(Atenção: este post foi originalmente publicado no meu blog de dicas de pesquisa, o Dicas de um Fuçador. Dê uma passadinha lá!)
O jornalista Steve Doig, discípulo de Philip Meyer, aposta: vai ser uma loucura a quantidade de chutatísticas divergentes sobre a multidão que vai assistir à posse do Obama. Não por ser a posse do Obama, mas porque os números sempre são usados como arma para demonstrar força política. É assim lá, é assim aqui.
Nisso, que se dane a precisão. Os organizadores sabem que os jornalistas adoram números mas têm sérios problemas com a maldita matemática, então a gente entra na dança. Os mais cuidadosos costumam apresentar as estimativas dos organizadores lado a lado com as da polícia. Na mais comum, só pegam as estimativas de um dos lados. Mas dá pra medir, sim - embora seja mais trabalhoso. Nos anos 80, especialmente a partir dos comícios pelas Diretas na Praça da Sé, a Folha consagrou a técnica de pegar uma foto aérea, calcular a área e multiplicar: caberia algo entre 4 e 6 pessoas por metro quadrado.

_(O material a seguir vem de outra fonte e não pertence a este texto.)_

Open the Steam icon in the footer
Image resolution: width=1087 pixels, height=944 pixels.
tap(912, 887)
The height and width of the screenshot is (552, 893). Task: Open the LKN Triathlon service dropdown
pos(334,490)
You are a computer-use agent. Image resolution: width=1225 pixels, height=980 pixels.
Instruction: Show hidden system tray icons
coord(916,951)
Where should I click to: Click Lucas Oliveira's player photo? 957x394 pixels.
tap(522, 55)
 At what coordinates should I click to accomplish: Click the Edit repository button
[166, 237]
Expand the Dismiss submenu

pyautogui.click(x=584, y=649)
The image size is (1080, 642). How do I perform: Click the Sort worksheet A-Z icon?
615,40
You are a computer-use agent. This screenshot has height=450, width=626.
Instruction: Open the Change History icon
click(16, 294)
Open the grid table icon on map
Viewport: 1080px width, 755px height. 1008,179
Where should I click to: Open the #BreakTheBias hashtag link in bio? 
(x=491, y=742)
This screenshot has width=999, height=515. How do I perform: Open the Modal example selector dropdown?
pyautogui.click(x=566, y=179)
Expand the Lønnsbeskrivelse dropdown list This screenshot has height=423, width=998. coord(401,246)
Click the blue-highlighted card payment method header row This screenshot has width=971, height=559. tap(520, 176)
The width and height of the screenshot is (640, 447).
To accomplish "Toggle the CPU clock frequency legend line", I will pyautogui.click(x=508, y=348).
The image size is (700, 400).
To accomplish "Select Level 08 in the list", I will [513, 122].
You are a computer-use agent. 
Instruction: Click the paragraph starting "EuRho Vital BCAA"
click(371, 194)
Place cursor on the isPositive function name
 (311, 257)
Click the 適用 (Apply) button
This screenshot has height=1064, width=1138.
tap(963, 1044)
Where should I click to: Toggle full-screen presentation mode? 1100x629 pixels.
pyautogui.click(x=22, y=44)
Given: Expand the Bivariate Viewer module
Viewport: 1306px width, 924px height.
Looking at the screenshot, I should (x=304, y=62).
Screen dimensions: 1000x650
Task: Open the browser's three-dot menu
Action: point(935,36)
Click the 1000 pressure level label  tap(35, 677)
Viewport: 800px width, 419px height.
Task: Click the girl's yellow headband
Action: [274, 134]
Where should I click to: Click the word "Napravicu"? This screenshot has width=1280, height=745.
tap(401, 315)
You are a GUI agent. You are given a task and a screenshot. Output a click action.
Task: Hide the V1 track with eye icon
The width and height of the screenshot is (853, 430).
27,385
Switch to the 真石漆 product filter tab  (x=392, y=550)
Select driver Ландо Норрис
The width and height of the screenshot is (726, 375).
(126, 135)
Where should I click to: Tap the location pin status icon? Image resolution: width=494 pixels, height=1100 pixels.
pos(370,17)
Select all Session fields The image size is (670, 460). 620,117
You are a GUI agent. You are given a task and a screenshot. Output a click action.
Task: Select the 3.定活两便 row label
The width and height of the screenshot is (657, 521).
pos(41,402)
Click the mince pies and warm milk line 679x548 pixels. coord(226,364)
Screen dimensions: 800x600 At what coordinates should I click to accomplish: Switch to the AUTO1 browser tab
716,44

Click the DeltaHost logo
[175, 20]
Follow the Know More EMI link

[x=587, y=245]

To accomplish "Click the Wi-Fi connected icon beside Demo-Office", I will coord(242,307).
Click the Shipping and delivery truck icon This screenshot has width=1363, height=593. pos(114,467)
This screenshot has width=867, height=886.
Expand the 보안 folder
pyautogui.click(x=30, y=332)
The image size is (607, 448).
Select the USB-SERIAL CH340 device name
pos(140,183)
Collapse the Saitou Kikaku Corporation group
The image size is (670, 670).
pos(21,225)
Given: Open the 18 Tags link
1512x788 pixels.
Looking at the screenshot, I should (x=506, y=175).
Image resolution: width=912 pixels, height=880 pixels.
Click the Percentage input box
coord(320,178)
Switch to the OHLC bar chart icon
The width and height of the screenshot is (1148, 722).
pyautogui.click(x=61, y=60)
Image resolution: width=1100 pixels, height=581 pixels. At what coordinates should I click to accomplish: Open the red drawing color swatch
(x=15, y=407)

Em artigo para a MSNBC, Doig sugere metodologia parecida e conta a origem dela:
- O método vem do final dos anos 60 e de um professor de jornalismo da Universidade de Califórnia em Berkeley chamado Herbert Jacobs, cujo gabinete ficava numa torre de onde se via a praça onde os estudantes freqüentemente se reuniam para protestar contra a guerra do Vietnã. A praça era marcada com linhas cruzadas regulares, o que permitiu a Jacobs ver quantos quadrados eram preenchidos pelos estudantes e quantos estudantes, em média, se aglomeravam na área.
Após reunir dados de numerosas amostras, Jacobs criou alguns macetes que ainda são usados hoje por quem leva a sério a estimativa de multidões. Uma multidão mais solta, em que cada pessoa está à distância de um braço do corpo de seus vizinhos mais próximos, precisa de quase um metro quadrado por pessoa. Uma multidão mais aglomerada ocupa 0,42 metro quadrado por pessoa. Uma turba realmente assustadora com densidade de mosh-pit daria 0,23 metro quadrado por pessoa.
O truque, então, é medir adequadamente os metros quadrados totais da área ocupada pela multidão e dividi-los pelo número apropriado, dependendo da avaliação sobre a densidade da multidão. Graças a fotos aéreas ou aplicativos de mapeamento como o Google Earth, até áreas abertas podem ser prontamente medidas atualmente.
Quando era ombudsman da Folha, mestre Mário Magalhães observou o quanto as medidas da multidão eram usadas pra puxar a brasa para assados militantes. A Parada Gay daquele ano orgulhava-se de 3,5 milhões de participantes. Magalhães lembrou que, no maior fora-Collor da história, em 18 de setembro de 1992, os organizadores falavam em 1 milhão de participantes, a polícia falava em 650 mil e a medição por foto aérea, feita pelo DataFolha, cravava 70 mil. Mário fez as contas: caso os números dos organizadores, apurados sabe-se lá com que metodologia, estivessem corretos, a multidão da parada gay seria "equivalente a 50 atos como o do auge dos caras-pintadas".
Para não dar muito erro amanhã, Doig dá algumas dicas:
- Se o pessoal se amontoar nos 0,33 quilômetros quadrados do National Mall entre as ruas 1 e 14 Noroeste em apertados meio metro quadrado por pessoa, cerca de 700 mil poderiam se enfiar lá. A área aberta em torno do Monumento a Washington, entre as avenidas Constitution e Independence, até a 17 Noroeste, podem acomodar outros 700 mil na mesma densidade. E, presumindo que uma multidão mais solta longe da posse vá ficar nos degraus do Capitólio, talvez mais um meio milhão possa estar circulando pela área do Mall defronte ao Memorial Lincoln.
Assim, é pelo menos fisicamente possível acomodar algo próximo a 2 milhões de americanos na faixa de 3,4 quilômetros entre os degraus do Capitólio e os pés de Lincoln. Graças às espantosas realidades logísticas para hospedar, alimentar e transportar uma multidão de visitantes que quadruplicariam a população do distrito, há boas chances de que a multidão real será menor do que isso. Apenas fotos aéreas pós-posse poderão nos dizer ao certo.
Doig também lembra que a inflação das multidões também se presta à criação de mitos. "Um dia, tanta gente vai dizer que esteve na multidão que testemunhou a posse de Barack Obama quantos os que dizem hoje que ouviram o Jimi Hendrix tocar em Woodstock há 40 anos. As pessoas adoram se gabar de terem sido testemunhas da história - mesmo quando não foram."